_Приведённый отрывок_.
────

Идем туда. Заходим со двора в кухню. Рядом в комнате слышится ругань и крики. Один из моих конвоиров пошел туда, и сразу же оттуда вылетел свирепого вида, низкого роста какой-то юнец, на вид лет семнадцати-восемнадцати, с наганом в руке и ко мне:
— Ты пенсне носил? Говори — носил?
Удивленно смотрю на него, а он, не подождав моего ответа, сильно бьет меня в лицо пониже глаза рукояткой нагана, а конвоир добавляет прикладом винтовки прямо в грудь.
Падаю, почти лишаюсь сознания. Очевидно, кто-то бьет меня носком сапога… Слышу глухой голос: «В штаб на допрос!» Поднимают меня, срывают погоны, часы… Как в тумане, двигаюсь… Ведут почему-то через сад. Мелькнула мысль, что сейчас пустят пулю в затылок и… конец! Никакого страха: видимо, он улетучился и пришли апатия, безразличие, а сильная боль под глазом затушевывает остальные чувства.
Ведут со двора в кухню того дома, где разместился штаб. Один из конвоиров заходит в закрытую комнату, возвращается, зовет меня, а сам выходит во двор. Я в просторной комнате, прекрасно обставленной. За большим столом сидит хорошо одетый военный и что-то пишет. Другой сидит у окна и тоже что-то пишет, разложив бумаги на подоконнике. В соседней комнате слышны оживленные голоса.

────

_Исходные данные_.
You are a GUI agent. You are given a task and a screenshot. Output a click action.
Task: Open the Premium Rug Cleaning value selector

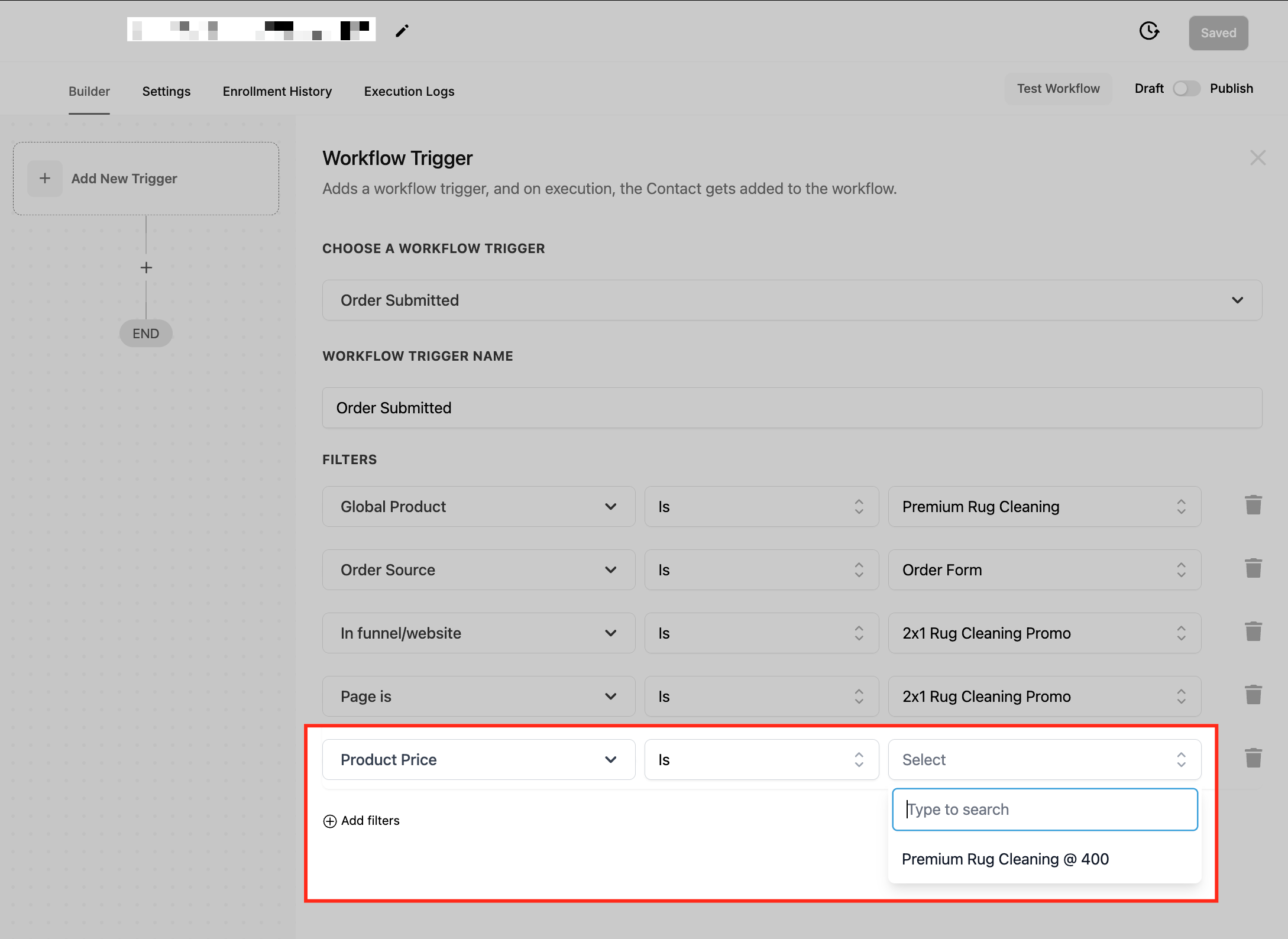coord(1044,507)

────

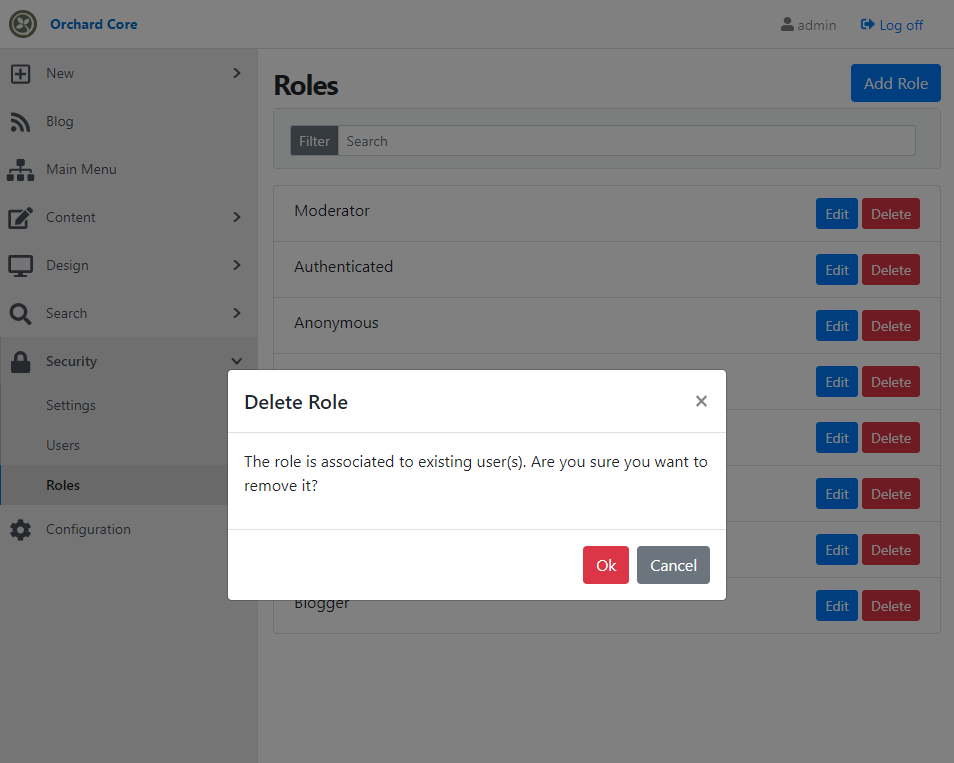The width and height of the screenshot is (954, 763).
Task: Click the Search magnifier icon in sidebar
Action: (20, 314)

────

_Ваше задание_. Продолжите отрывок о том, как арестованного под конвоем привели на допрос в штаб. Начните сразу после его последнего предложения.

_Ответ к заданию_.
Беглый опрос сидящим за столом, — как я потом узнал, это был адъютант штаба бригады, — кто я и как попал в плен. Затем он встает и идет в соседнюю комнату, а оттуда быстрой походкой вылетает довольно стройный военный средних лет, одетый, как говорится, с иголочки: темно-синие френч и галифе, недостает только погон, да и то, как будто бы видны на плечах следы от них. Лицо возбужденное, как видно — «под мухой». Любопытный осмотр:
— Тек-с, кто же это вас так разделал? — кивнул на мое лицо.
— Комиссар, — отвечаю я.
— Ух… — что-то нехорошее цедит по адресу комиссара и вдруг ко мне: — Что ж вы так плохо воюете, загнали половину армии в мешок, сюда за Днепр, а теперь попробуйте-ка вырваться! Мешок-то мы затянем… Мы ведь нарочно вас сюда пустили. — И все это выпаливает быстро, с какой-то злобой.
Удивленно смотрю на него: что можно ответить на эту реплику?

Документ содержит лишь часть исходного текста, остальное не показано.